Different from the way to train MC, since TD method allows training on incomplete sequences, the training does not need to wait until one complete episode finishes. Therefore, the training iteration can be written as follows:

reward_list = []
n_episodes = 20000
for i in tqdm(range(n_episodes)):
    obs, _ = env.reset()
    while True:
        act = policy(obs)
        next_obs, reward, done, truncated, _ = env.step(act)
        next_act = policy(next_obs)
        policy.update(obs, act, reward, next_obs, next_act)
        if done or truncated:
            break

        obs = next_obs
    policy.eps = max(0.01, policy.eps - 1.0/n_episodes)
    mean_reward = np.mean([sum(run_episode(env, policy, False)[2])
                          for _ in range(2)])
    reward_list.append(mean_reward)

policy.eps = 0.0
scores = [sum(run_episode(env, policy, False)[2]) for _ in range(100)]
print("Final score: {:.2f}".format(np.mean(scores)))

import pandas as pd
df = pd.DataFrame({'reward': reward_list})
df.to_csv("./SomeFolderForThisLab/SARSA-1.csv",
          index=False, header=True)

Note that you need to change the file path SomeFolderForThisLab to match your setup.

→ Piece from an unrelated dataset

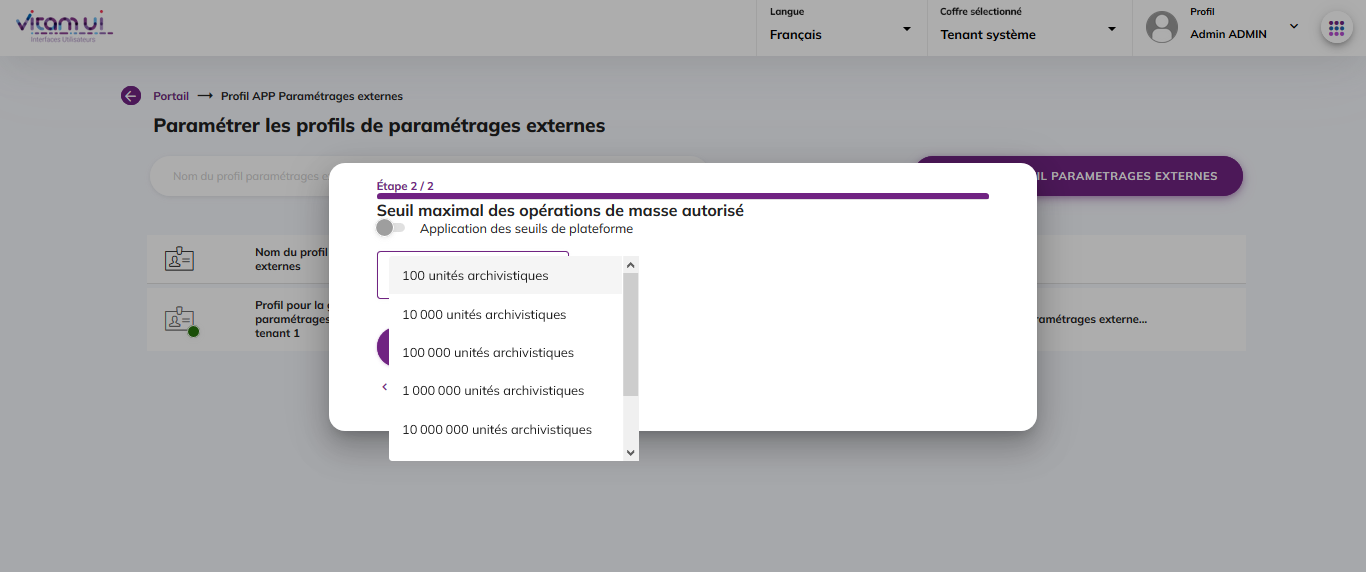The width and height of the screenshot is (1366, 572).
Task: Click the Vitam UI logo
Action: 64,25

To show the training process, you can use the following command to plot the learning curve.

python ./SomeFolder/plot.py ./SomeFolderForThisLab reward -s 100

The plot.py is the script I provided in Lab Submission Guideline. If you need to download, here is the link again - plot.py. Note that the -s 100 means smoothing the curve(s) by running moving average over 100 data points. A sample output is shown below:

1-step Sarsa

n-Step Sarsa

Change the code of 1-step Sarsa to implement:

  • 2-step Sarsa
  • 5-step Sarsa

Important: Make sure the cases of reward=1 are included into the calculation.

Similarly, save the testing results from each episode, and plot the learning curves from all Sarsa(s).

HINT: It is handy to use the double queue data type (deque) in Python. A quick tutorial can be found HERE.

Push it Further: Sarsa(λ)

To get full credit, I want you to implement Sarsa(λ) with eligibility traces. Study the online resources to understand how to implement it. Here is a good resource to start with: Sarsa(λ) Explanation. The material covers many advanced topics, but you only need to focus on the understanding and implementation of Sarsa(λ).

Draw the learning curve of Sarsa(λ) and compare it with the n-step Sarsa algorithms.

Write Report

Questions to answer in the report:

  • (15 pts) Show the learning curves described above.
  • (10 pts) Compare Sarsa algorithms with different steps, what are the pros and cons of n-step Sarsa with a large n.
  • (5 pts) Compare Sarsa(λ) with n-step Sarsa, what are the pros and cons of using eligibility traces?

Deliverables and Rubrics

Overall, you need to complete the environment installation and be able to run the demo code. You need to submit:

  • (70 pts) PDF (exported from jupyter notebook) and python code.
    • 1-step Sarsa 40 pts
    • n-step Sarsa 20 pts
    • Sarsa(λ) 10 pts
  • (30 pts) Reasonable answers to the questions.